[SUPPLIED RECORDS]
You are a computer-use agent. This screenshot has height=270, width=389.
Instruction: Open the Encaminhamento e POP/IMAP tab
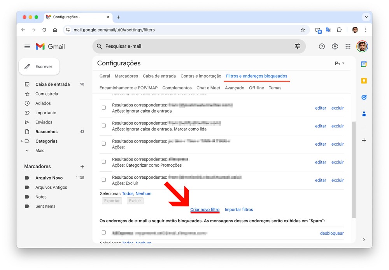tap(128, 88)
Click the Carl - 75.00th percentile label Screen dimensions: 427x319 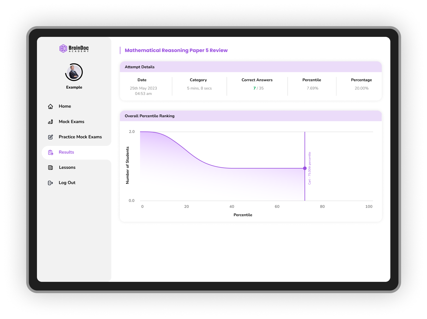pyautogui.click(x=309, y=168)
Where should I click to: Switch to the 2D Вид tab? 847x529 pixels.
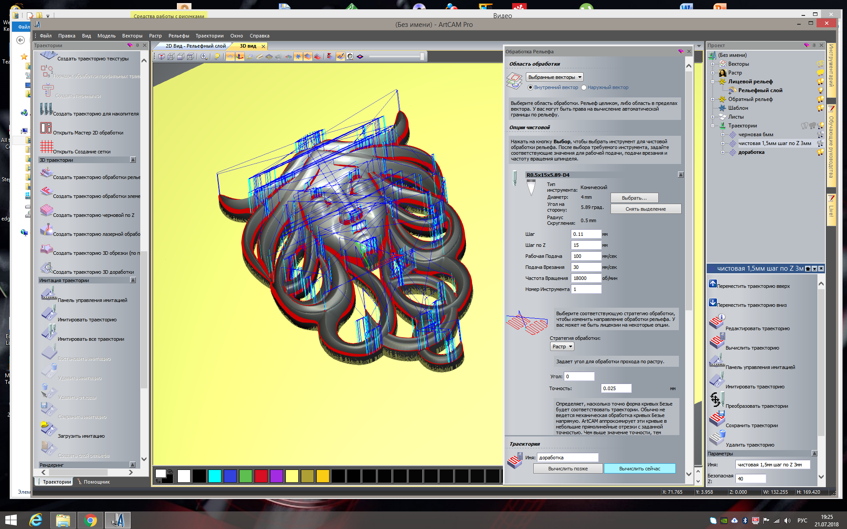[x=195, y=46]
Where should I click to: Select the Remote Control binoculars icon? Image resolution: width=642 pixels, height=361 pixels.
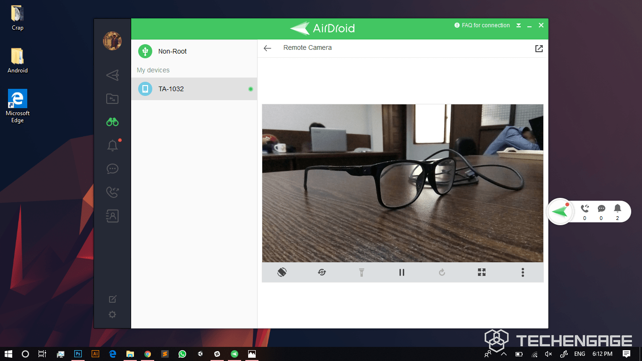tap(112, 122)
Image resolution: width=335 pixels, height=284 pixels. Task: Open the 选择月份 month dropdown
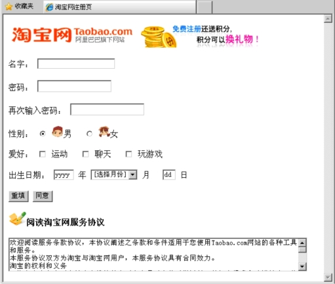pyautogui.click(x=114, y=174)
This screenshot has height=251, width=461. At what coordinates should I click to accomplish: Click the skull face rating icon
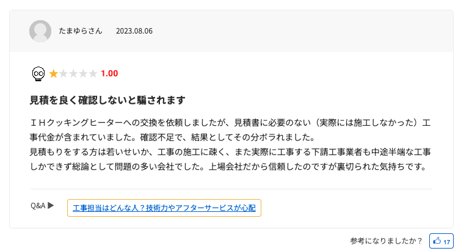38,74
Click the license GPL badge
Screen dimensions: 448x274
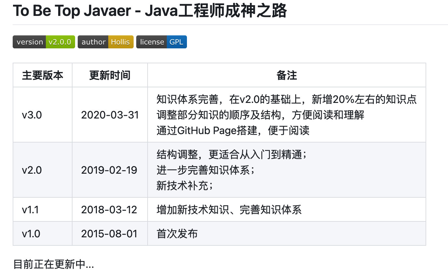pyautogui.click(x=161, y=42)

--

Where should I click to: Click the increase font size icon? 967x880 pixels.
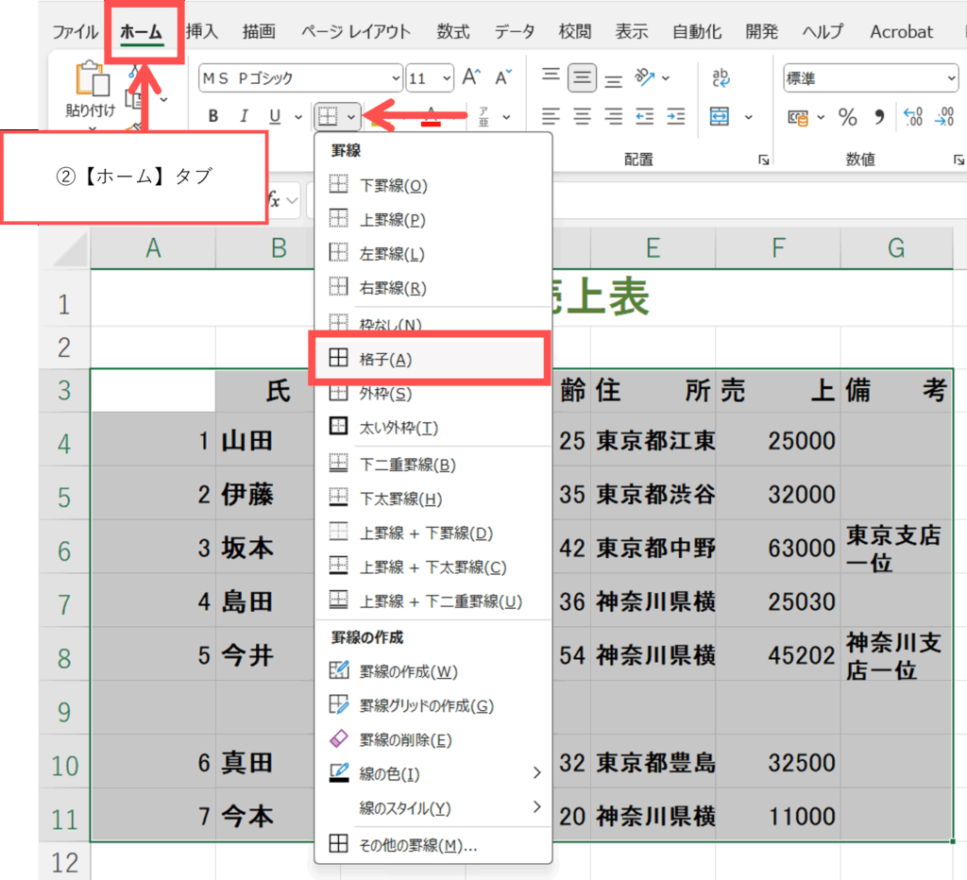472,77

[SHORT PROBLEM] Rewrite the entries in the part that opens with the line containing "Where should I click to: Select" and closes with the line containing "pyautogui.click(x=161, y=42)", changing "Image resolution" to "Screenshot size" and leaving everything else unchanged. Omit the pictures from your answer.

[FULL ANSWER]
Where should I click to: Select the Remote Control binoculars icon? Screenshot size: width=642 pixels, height=361 pixels.
tap(112, 122)
Screenshot size: width=335 pixels, height=284 pixels. Task: Open the 选择月份 month dropdown
pyautogui.click(x=114, y=174)
This screenshot has height=251, width=461. At what coordinates should I click to accomplish: Click the skull face rating icon
38,74
Click the license GPL badge
Screen dimensions: 448x274
pyautogui.click(x=161, y=42)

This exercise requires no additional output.